Throughout the war, naval photographers, embedded in units and on ships, took intelligence photos from the air, shot combat images and recorded the daily work of their sectors, risking their lives in an attempt to show the war to the American public. In the process, they captured thousands of images now scattered throughout the National Archives in pockets of research destinations, assigned to battles, ships, admirals, geographic locations and various offices within the U.S. Navy.

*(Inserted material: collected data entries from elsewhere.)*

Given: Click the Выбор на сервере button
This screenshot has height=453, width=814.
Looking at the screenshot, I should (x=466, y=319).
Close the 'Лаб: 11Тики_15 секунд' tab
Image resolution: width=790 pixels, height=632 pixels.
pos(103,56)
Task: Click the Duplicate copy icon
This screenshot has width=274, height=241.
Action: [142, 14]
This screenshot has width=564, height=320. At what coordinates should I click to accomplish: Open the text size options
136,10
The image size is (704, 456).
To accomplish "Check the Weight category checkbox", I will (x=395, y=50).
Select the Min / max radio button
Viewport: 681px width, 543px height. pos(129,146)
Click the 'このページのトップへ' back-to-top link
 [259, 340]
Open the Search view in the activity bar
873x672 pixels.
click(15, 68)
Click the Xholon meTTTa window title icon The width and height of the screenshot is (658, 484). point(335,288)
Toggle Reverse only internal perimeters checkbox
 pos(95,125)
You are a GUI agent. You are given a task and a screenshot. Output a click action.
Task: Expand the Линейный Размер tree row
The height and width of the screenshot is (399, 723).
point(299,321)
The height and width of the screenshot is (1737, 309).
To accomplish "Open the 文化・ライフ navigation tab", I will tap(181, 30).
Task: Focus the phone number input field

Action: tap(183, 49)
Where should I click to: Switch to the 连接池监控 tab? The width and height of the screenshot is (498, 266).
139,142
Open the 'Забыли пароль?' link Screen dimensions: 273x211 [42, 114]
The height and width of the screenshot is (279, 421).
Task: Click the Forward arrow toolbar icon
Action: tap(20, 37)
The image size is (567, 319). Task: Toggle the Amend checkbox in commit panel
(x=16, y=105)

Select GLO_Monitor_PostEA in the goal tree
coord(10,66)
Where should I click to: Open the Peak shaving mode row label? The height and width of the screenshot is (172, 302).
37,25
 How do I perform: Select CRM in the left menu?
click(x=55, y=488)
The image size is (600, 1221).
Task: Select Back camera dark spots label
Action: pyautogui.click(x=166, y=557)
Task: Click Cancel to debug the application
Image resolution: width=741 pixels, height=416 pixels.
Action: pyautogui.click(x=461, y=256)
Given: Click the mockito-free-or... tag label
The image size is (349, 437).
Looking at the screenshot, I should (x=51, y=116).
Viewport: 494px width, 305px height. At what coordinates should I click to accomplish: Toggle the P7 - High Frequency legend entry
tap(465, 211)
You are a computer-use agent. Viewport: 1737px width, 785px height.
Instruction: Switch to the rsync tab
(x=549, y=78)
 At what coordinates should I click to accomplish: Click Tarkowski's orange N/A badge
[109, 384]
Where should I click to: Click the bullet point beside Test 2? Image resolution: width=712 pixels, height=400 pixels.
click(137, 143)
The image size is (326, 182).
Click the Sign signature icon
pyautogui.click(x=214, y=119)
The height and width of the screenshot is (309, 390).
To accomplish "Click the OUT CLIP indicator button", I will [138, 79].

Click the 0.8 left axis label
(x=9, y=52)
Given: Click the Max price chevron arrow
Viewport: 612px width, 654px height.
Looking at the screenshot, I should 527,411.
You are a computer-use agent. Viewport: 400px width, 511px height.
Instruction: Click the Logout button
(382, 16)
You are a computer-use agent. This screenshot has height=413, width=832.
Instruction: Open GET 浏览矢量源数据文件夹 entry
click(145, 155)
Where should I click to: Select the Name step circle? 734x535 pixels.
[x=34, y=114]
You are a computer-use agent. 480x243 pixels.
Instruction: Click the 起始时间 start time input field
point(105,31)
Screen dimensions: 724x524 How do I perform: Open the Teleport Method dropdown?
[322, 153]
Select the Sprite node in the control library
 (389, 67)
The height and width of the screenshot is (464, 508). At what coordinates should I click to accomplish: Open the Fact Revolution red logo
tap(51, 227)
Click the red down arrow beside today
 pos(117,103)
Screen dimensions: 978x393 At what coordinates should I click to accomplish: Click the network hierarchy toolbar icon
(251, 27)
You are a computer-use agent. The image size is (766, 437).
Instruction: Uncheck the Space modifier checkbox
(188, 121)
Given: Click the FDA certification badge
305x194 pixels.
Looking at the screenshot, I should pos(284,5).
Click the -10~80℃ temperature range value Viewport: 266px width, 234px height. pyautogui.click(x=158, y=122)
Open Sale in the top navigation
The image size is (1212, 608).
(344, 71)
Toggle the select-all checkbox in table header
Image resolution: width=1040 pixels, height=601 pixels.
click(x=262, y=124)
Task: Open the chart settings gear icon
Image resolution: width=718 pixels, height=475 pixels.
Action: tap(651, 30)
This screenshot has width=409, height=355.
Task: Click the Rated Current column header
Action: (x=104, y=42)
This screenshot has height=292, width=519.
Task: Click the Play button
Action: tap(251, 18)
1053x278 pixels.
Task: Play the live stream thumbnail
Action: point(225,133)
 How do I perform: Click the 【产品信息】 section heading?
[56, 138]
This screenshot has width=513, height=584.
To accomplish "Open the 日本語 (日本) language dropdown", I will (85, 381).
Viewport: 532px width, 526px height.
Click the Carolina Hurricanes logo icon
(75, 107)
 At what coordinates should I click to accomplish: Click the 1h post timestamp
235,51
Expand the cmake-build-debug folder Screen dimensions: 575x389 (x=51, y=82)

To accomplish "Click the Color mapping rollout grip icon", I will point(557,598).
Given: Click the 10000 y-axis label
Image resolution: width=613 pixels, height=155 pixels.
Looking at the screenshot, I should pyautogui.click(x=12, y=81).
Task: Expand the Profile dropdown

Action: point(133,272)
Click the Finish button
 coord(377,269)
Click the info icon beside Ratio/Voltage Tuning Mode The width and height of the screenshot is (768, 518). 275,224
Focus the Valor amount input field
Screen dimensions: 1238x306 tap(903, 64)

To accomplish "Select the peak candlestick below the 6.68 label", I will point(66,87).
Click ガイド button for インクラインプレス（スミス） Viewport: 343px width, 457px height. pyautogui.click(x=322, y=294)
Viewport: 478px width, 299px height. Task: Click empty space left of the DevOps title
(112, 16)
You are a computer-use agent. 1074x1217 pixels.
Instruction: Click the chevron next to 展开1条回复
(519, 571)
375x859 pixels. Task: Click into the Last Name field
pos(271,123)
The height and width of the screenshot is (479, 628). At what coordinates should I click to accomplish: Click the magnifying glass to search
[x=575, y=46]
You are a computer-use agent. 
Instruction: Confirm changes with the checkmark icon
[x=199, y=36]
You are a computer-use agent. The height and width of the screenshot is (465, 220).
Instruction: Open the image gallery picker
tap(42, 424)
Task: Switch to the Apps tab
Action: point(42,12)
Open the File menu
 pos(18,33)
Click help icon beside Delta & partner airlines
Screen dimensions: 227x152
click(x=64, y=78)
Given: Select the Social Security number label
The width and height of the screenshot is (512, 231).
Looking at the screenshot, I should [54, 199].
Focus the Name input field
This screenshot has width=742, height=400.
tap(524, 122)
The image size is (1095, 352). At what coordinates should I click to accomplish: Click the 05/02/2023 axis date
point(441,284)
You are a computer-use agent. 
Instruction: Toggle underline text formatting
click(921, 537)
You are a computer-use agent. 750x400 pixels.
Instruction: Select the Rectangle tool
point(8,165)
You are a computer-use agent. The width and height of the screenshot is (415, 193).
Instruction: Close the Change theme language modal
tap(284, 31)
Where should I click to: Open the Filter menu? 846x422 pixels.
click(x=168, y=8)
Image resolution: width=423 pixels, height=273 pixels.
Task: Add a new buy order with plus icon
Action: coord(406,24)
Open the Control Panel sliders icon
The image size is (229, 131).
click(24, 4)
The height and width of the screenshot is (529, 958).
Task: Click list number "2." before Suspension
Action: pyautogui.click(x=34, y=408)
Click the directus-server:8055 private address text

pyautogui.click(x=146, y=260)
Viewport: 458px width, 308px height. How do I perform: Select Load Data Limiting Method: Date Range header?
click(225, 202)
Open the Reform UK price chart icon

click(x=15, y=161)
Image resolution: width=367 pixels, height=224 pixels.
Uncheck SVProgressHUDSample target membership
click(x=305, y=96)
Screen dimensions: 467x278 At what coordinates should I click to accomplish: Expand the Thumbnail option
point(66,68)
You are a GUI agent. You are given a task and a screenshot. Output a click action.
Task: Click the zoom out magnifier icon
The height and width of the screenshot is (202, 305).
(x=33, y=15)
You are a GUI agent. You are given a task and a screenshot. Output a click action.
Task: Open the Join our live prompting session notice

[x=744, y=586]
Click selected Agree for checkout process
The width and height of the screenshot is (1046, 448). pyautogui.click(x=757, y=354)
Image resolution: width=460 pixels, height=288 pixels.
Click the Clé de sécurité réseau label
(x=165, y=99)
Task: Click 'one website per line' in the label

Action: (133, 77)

Of the thousands of photographers who served and recorded images, one small cadre of talented photojournalists deserve special mention. Organized by Edward Steichen, one of the country’s most famed photographers, the Naval Aviation Photographic Unit by war’s end would be recognized as among the most important documentarians of World War II. Employed first as a means to boost recruitment of much-needed Navy fliers, the handpicked squad would ultimately be sent to ships and aircraft carriers throughout the Pacific where they would capture the heartbeat and drama of war in images that remain deeply compelling to this day.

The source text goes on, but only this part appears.